__Problem to work on__
Print the first line of the data below and every one after it, through the line containing "718x389 pixels.", exactly as written.

[Collected data entries]
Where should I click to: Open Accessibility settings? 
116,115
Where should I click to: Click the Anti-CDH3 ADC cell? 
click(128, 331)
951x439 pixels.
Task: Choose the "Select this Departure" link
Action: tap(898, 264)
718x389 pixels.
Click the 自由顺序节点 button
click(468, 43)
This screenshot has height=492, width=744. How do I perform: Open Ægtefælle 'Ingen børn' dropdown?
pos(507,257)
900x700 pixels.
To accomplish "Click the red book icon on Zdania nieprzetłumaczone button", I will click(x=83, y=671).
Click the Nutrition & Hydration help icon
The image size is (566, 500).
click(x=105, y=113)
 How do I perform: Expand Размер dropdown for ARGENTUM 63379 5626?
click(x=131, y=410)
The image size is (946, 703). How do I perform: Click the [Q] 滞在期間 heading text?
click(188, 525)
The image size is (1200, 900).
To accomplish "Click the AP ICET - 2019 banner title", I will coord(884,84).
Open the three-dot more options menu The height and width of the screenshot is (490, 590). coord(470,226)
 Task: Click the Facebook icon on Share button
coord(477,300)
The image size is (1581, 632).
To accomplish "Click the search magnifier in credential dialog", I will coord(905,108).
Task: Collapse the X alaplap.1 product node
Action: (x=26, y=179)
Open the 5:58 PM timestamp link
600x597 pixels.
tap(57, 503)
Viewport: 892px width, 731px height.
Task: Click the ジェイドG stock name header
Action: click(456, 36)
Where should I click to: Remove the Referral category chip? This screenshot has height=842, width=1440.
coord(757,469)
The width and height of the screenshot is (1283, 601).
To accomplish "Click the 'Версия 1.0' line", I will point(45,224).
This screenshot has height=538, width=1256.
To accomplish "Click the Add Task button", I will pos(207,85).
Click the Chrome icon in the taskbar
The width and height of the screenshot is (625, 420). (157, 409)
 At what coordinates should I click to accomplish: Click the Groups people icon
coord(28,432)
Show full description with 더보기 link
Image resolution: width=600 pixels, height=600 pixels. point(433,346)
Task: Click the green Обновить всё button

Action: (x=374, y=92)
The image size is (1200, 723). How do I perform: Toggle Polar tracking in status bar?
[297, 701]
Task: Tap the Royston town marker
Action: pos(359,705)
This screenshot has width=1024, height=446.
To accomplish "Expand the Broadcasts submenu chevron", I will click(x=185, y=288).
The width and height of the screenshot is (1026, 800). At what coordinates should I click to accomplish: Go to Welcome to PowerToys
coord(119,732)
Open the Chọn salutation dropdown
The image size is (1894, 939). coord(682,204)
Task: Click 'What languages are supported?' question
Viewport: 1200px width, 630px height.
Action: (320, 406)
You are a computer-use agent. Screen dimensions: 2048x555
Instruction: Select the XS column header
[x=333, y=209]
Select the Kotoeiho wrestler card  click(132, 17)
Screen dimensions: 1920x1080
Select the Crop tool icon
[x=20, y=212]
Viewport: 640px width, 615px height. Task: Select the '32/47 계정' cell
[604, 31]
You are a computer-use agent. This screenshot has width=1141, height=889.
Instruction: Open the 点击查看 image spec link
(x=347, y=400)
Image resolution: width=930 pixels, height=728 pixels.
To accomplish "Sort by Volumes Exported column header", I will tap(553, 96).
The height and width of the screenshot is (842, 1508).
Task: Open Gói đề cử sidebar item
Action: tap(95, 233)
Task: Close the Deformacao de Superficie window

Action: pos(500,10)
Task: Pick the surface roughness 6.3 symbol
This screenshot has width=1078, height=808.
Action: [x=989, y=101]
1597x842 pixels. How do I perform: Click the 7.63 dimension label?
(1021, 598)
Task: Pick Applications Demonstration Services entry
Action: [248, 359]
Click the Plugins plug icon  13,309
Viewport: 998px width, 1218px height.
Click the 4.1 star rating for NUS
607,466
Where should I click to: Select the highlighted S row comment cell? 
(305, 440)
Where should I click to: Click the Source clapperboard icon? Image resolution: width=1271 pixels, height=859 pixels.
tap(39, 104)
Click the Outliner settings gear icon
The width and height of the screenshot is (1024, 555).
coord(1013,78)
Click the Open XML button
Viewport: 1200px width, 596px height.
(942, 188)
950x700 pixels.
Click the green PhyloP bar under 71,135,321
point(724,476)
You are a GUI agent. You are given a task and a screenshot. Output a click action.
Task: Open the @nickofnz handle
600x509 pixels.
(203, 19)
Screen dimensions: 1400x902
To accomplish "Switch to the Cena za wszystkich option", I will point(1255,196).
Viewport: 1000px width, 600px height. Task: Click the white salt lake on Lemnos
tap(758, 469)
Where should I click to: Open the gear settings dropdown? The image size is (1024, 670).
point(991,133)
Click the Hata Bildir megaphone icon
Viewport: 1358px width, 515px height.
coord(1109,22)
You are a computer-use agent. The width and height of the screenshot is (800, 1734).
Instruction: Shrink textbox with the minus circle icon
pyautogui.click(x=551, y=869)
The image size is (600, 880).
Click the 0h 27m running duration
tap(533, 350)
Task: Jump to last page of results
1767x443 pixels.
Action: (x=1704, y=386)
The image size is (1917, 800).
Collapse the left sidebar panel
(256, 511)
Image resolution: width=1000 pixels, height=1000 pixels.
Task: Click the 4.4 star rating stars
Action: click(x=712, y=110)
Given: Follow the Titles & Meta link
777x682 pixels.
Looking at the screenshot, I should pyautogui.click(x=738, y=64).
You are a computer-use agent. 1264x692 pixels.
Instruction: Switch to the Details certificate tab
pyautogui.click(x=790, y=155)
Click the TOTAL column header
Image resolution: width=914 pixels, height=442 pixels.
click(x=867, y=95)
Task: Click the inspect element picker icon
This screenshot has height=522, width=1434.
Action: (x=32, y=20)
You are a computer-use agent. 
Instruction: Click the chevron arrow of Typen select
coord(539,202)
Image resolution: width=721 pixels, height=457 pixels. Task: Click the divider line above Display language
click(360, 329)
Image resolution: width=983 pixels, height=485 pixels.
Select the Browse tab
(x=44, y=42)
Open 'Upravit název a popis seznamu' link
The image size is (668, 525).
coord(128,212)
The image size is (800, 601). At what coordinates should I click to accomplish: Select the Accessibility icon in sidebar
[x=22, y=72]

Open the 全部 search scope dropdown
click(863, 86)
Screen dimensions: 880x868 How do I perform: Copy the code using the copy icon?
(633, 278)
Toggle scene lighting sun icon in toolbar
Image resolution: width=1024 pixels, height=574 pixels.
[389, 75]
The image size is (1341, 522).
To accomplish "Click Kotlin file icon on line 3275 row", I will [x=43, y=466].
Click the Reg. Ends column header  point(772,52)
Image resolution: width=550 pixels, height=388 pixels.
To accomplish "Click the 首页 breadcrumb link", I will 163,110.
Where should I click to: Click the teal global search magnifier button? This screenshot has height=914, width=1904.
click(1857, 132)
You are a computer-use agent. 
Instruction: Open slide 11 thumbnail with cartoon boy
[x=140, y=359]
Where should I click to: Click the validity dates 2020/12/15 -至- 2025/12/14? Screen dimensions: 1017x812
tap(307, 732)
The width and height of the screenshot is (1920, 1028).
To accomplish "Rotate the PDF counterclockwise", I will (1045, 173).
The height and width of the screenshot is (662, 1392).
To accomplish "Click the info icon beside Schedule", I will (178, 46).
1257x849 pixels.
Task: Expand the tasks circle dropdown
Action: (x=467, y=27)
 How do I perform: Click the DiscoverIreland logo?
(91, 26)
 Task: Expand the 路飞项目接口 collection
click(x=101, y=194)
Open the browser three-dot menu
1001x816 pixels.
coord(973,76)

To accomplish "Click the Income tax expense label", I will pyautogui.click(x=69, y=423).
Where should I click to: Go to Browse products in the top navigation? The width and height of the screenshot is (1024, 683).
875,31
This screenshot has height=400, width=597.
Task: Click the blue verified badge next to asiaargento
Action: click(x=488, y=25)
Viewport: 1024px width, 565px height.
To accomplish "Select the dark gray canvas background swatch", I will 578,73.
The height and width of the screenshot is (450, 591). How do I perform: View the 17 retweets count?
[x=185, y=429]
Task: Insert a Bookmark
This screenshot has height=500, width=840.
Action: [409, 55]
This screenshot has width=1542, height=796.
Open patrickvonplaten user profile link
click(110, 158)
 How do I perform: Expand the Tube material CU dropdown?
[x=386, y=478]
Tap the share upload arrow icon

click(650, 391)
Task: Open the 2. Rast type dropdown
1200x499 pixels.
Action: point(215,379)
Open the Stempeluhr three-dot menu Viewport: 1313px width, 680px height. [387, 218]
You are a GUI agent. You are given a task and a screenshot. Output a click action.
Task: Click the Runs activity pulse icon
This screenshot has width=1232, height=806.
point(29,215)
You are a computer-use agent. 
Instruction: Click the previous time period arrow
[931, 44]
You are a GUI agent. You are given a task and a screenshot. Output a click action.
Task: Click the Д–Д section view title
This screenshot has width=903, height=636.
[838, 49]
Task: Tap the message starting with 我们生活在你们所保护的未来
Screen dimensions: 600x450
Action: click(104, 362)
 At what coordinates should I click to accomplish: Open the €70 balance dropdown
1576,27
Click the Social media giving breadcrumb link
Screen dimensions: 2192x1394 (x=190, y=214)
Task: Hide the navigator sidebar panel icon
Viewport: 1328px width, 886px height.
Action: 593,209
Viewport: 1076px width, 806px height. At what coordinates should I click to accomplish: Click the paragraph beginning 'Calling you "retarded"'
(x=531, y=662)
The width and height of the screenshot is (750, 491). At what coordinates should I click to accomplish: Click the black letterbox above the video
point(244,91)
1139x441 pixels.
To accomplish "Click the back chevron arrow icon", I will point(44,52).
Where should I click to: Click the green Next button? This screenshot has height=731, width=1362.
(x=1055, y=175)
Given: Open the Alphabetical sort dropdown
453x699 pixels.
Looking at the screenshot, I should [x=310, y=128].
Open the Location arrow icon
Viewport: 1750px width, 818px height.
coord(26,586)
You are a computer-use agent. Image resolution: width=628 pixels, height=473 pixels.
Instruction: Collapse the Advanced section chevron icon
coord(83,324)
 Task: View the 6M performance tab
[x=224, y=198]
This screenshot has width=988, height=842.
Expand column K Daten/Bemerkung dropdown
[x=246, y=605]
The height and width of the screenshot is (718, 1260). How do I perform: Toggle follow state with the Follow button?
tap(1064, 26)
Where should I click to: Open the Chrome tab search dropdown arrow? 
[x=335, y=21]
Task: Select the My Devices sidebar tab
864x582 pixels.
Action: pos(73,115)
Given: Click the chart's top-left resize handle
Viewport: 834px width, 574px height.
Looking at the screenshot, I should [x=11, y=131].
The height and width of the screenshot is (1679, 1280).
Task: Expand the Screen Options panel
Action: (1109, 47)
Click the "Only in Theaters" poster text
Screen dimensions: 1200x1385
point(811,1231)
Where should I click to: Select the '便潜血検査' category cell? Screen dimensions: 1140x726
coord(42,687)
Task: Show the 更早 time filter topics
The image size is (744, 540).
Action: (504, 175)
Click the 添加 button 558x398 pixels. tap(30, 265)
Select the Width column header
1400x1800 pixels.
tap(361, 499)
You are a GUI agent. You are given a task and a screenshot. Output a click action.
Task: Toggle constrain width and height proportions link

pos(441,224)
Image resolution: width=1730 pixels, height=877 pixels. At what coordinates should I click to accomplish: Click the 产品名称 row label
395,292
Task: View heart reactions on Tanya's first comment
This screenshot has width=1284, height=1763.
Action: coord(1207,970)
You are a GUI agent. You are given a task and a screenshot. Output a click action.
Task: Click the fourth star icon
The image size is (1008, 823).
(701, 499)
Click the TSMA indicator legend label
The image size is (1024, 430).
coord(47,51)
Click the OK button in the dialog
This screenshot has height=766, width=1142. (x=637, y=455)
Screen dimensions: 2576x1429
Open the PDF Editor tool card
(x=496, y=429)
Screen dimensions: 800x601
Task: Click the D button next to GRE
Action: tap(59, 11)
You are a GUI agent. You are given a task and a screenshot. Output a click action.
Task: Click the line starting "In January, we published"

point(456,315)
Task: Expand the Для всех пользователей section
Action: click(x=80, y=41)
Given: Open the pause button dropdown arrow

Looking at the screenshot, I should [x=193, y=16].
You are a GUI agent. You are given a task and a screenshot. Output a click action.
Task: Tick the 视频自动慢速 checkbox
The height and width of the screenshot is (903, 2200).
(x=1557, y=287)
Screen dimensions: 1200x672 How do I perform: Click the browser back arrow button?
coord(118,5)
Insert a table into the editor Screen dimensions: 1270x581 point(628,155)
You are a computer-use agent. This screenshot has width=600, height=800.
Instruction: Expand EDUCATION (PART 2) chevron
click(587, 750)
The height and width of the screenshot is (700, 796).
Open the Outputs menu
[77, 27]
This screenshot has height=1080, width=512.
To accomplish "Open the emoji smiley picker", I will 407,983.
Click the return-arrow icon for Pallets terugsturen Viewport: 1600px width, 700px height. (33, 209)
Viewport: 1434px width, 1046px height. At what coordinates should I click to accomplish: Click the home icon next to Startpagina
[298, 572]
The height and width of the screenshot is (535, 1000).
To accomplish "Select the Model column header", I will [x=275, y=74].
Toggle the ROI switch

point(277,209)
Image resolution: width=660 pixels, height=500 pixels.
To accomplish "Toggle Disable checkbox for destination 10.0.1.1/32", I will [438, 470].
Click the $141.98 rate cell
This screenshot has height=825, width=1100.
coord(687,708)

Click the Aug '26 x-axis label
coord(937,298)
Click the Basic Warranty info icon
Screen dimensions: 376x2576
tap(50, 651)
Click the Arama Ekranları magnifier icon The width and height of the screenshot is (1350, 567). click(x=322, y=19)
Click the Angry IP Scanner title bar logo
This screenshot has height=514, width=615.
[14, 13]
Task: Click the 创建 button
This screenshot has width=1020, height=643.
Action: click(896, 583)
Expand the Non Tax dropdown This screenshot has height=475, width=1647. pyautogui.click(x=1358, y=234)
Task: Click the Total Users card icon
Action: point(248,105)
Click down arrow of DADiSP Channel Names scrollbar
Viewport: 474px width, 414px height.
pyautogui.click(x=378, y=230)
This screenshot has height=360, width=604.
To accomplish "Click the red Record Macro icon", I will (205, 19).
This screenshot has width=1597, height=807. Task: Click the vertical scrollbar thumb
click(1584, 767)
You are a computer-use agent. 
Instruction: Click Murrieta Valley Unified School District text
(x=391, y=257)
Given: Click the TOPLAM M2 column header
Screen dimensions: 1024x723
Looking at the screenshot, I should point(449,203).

__Exercise answer__
Where should I click to: Open Accessibility settings? 
116,115
Where should I click to: Click the Anti-CDH3 ADC cell? 
click(128, 331)
951x439 pixels.
Task: Choose the "Select this Departure" link
Action: tap(898, 264)
718x389 pixels.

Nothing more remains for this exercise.